Manchester junto al mar

Crítica de Leandro Arteaga - Rosario 12

Una película detenida en la ausencia

El film de Kenneth Lonergan indaga en el dolor de la pérdida y en las responsabilidades familiares. No propone resoluciones mágicas o fáciles, sino una estética que se acerque a lo inasible, al azar y a las decisiones consecuentes.

Cómo filmar la ausencia o el vacío, allí está el desafío. Al amparo de las declaraciones del propio cineasta, Kenneth Lonergan, es en el temor por perder la vida de su hija donde radicaría una de las motivaciones de Manchester junto al mar. También en la relación con sus dos títulos anteriores: Puedes contar conmigo y Margaret. En la tríada del director neoyorkino se distinguen problemáticas familiares, encuentros y desencuentros, miedos y renacimientos.

El caso de su último film es notable, con el eje puesto en ese actor susurrante e imprevisto que es Casey Affleck. Es él y no es él quien compone a Lee Chandler, este fontanero de vida reposada, algo desvariado, que ve alterados sus días a partir del fallecimiento de su hermano. El viaje a Manchester será la vuelta al hogar de antaño, a los dolores y también alegrías ya pasados. ¿Qué es lo que ha sucedido? De a poco, con una rítmica pausada, sin estridencias, el film de Lonergan sumerge a su personaje en esa historia que sabe no podrá rehuir.

Este es apenas el disparador de un camino laberíntico, que toma rumbos coincidentes, con Chandler como punto neural, ya que a su cargo habrá de quedar el sobrino adolescente y una sumatoria de tareas: la casa de sonidos vacíos, la madre ausente o repelida, las novias, los amigos, los ensayos musicales, el motor desgastado del bote pesquero del padre, y la resolución conjunta de sus vidas.

¿Por qué el hermano lo ha elegido a él?, se pregunta Lee. Este es uno de los puntos más singulares del film, en tanto decisión que se sabe inapelable de cara a la muerte, y por eso consciente del compromiso delicado que conlleva.

Ahora bien, ¿por qué Affleck compone y no a su personaje? Porque él es el elemento a desintegrar y recomponer desde el montaje. El actor es capaz de dar lo necesario para que el realizador le manipule de manera técnica: los planos sobre su rostro, el sonido cansado de la voz, la articulación temporal de la que sus gestos serán víctima. El Lee Chandler de Affleck surge, de esta manera, como resultado de un desglose que le divide en tantas piezas como sean necesarias.
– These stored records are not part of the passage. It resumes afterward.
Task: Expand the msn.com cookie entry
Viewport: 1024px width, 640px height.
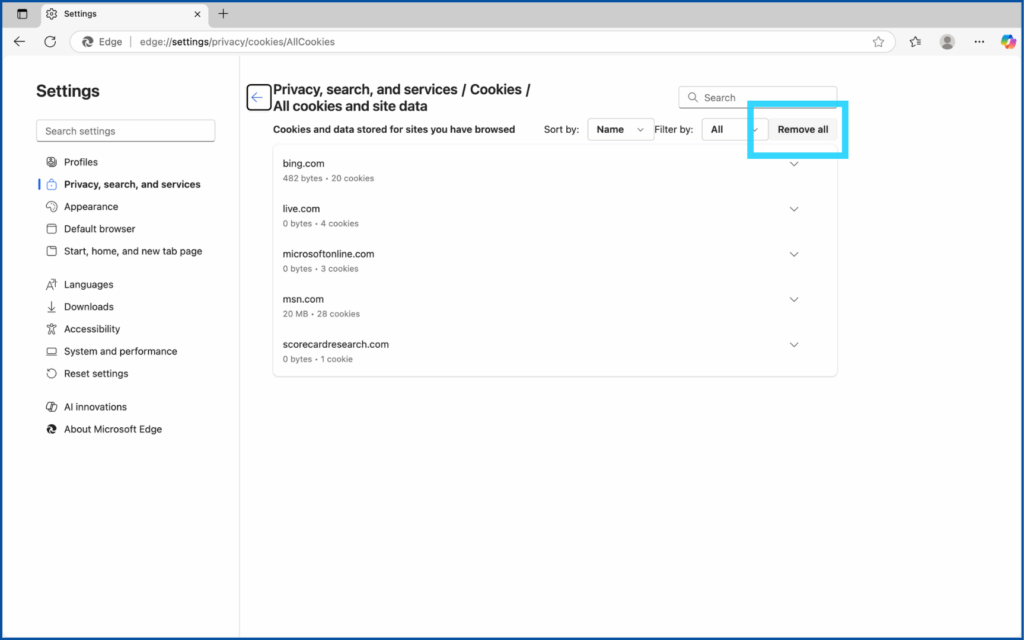Action: [794, 299]
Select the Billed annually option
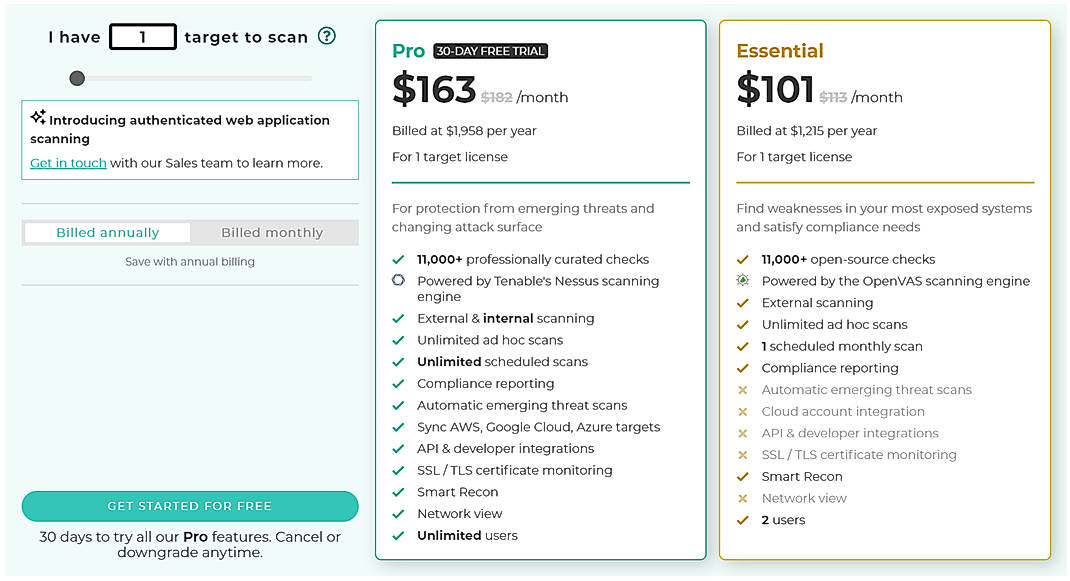Image resolution: width=1070 pixels, height=581 pixels. click(x=106, y=232)
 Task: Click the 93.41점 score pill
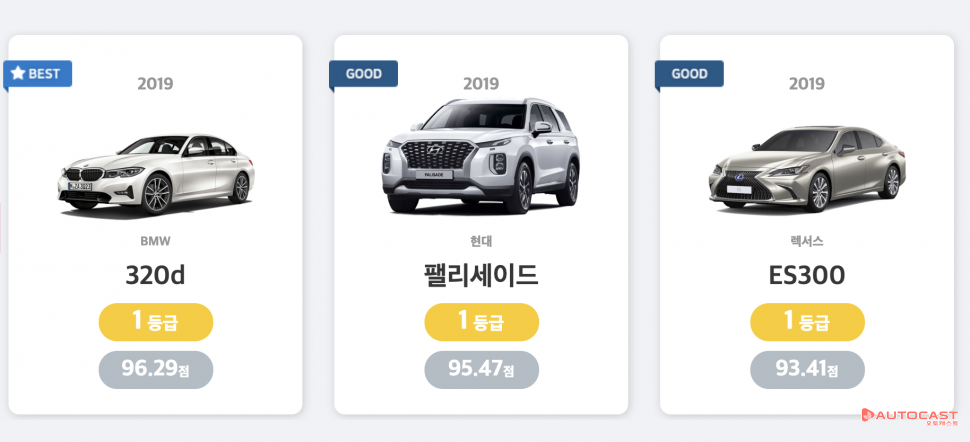(807, 369)
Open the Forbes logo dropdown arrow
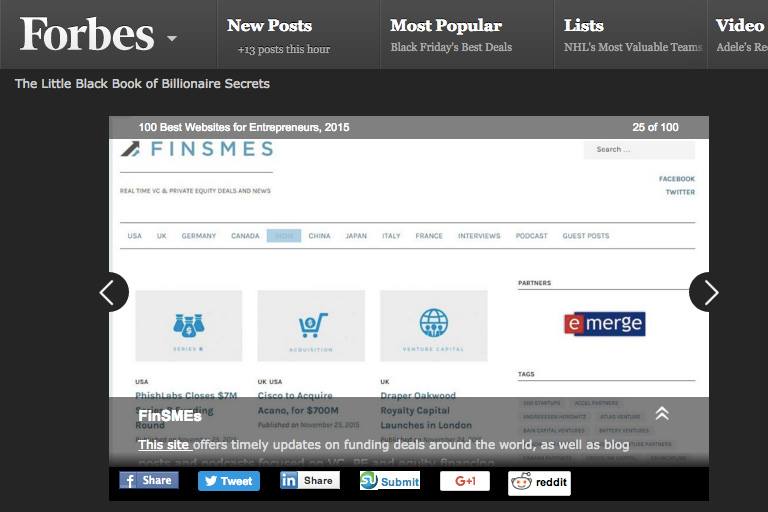The height and width of the screenshot is (512, 768). click(171, 38)
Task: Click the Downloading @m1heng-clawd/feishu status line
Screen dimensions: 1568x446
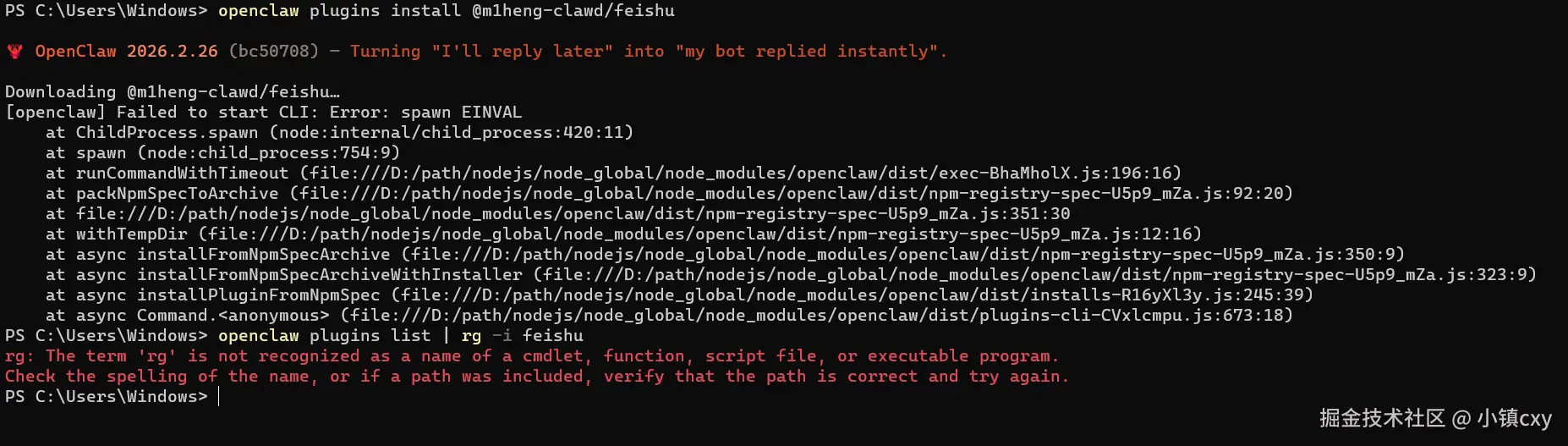Action: tap(173, 91)
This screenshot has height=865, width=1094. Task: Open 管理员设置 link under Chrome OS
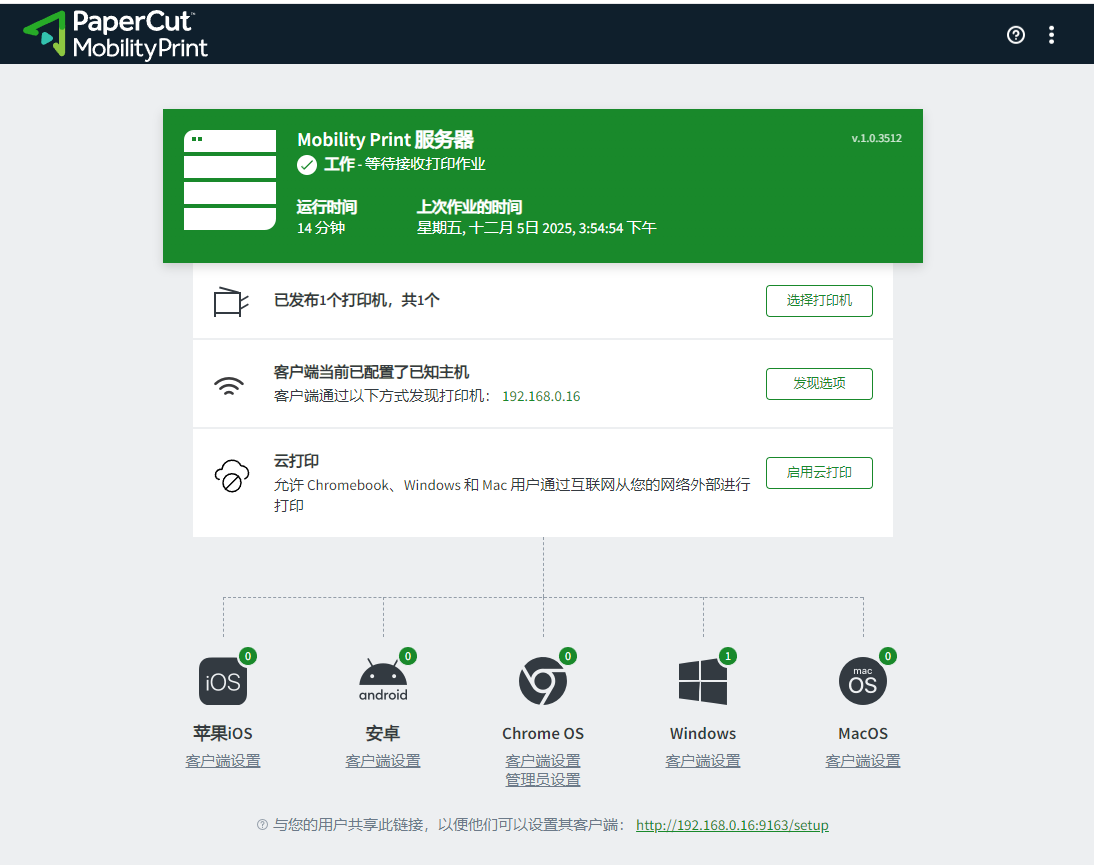tap(543, 780)
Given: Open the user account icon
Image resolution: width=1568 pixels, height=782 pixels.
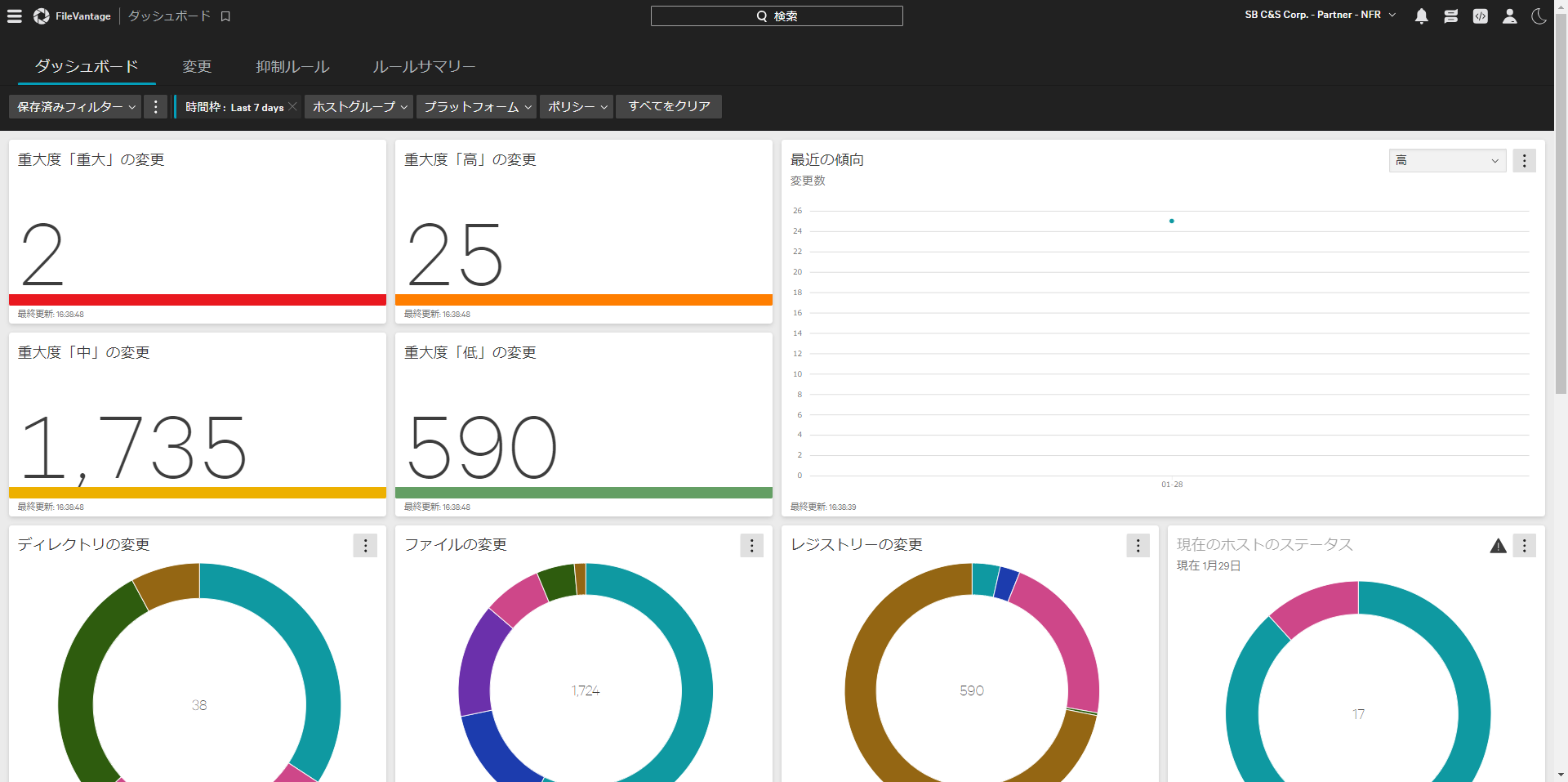Looking at the screenshot, I should (1509, 16).
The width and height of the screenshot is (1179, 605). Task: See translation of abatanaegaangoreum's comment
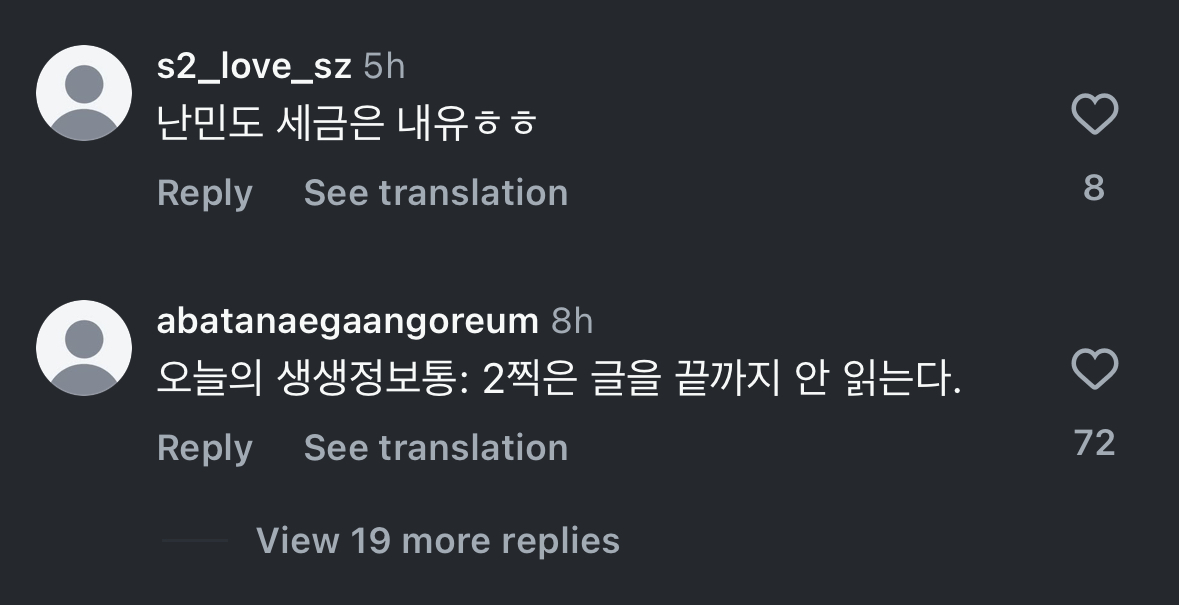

En este caso, los flashbacks podrían parecer convencionales, y sin embargo no lo son, ya que se imbrican narrativamente desde el corte directo, capaz de fundir en una misma línea de acción el pasado con lo que acontece.

El film de Lonergan sumerge a su personaje en esa historia que sabe no podrá rehuir.

En este sentido, es ejemplar la secuencia bisagra del film, situada en el justo medio, con la sensación precisa de saberse fundamental; no hay alarde de ninguna otra cosa más que de saber cómo contar, cómo narrar: el montaje paralelo se construye en la misma acción referida ‑es de noche, amigos de visita, mucho ruido, una pelea hogareña, la caminata hasta el market, la vuelta al hogar‑ pero también entre presente y pasado, con el Adagio de Albinoni como puntuación musical, que predice los momentos más profundos y acompaña como consuelo.

Es por todo esto que Casey Affleck es un gran actor de cine, su rostro está a la altura requerida: parece indiferente, inasible, sin decisión. Cuando la relación dramática le toca, el espectador es quien le completa y lo que surge es desolador, no hace falta acentuarlo desde la acción. Desde ya, Lee tiene reacciones imprevistas, hay un dolor que es inmanente y sí, es cierto que la retórica de la culpa y el castigo dan sus vueltas por allí. Pero no lo hacen desde la moralina o la prédica de la redención, sino desde su inevitable, por necesaria, tematización. "Nosotros también somos cristianos", le dice Chandler a su sobrino, luego del encuentro de éste con su madre, quien ahora convive con alguien cuyos pequeños gestos (desde la interpretación de Matthew Broderick) le delatan como un religioso fanático.

La incidencia de los pequeños actos ‑que nunca son pequeños‑ está presente, de manera atenta, en este film. El realizador no necesita del subrayado o de planos detalle que evidencien la puesta en escena, sino que elige descansar en el dolor por lo que ha sido y, dadas las circunstancias, ya no podrá ser. Pero, acá lo extraordinario, mientras se entierra el cajón con los restos del hermano, un bebé llora y es allí donde se cifra el devenir humano, imprevisto: quién y por qué es ese bebé, no será aquí revelado, mejor que sea el espectador quien lo dilucide.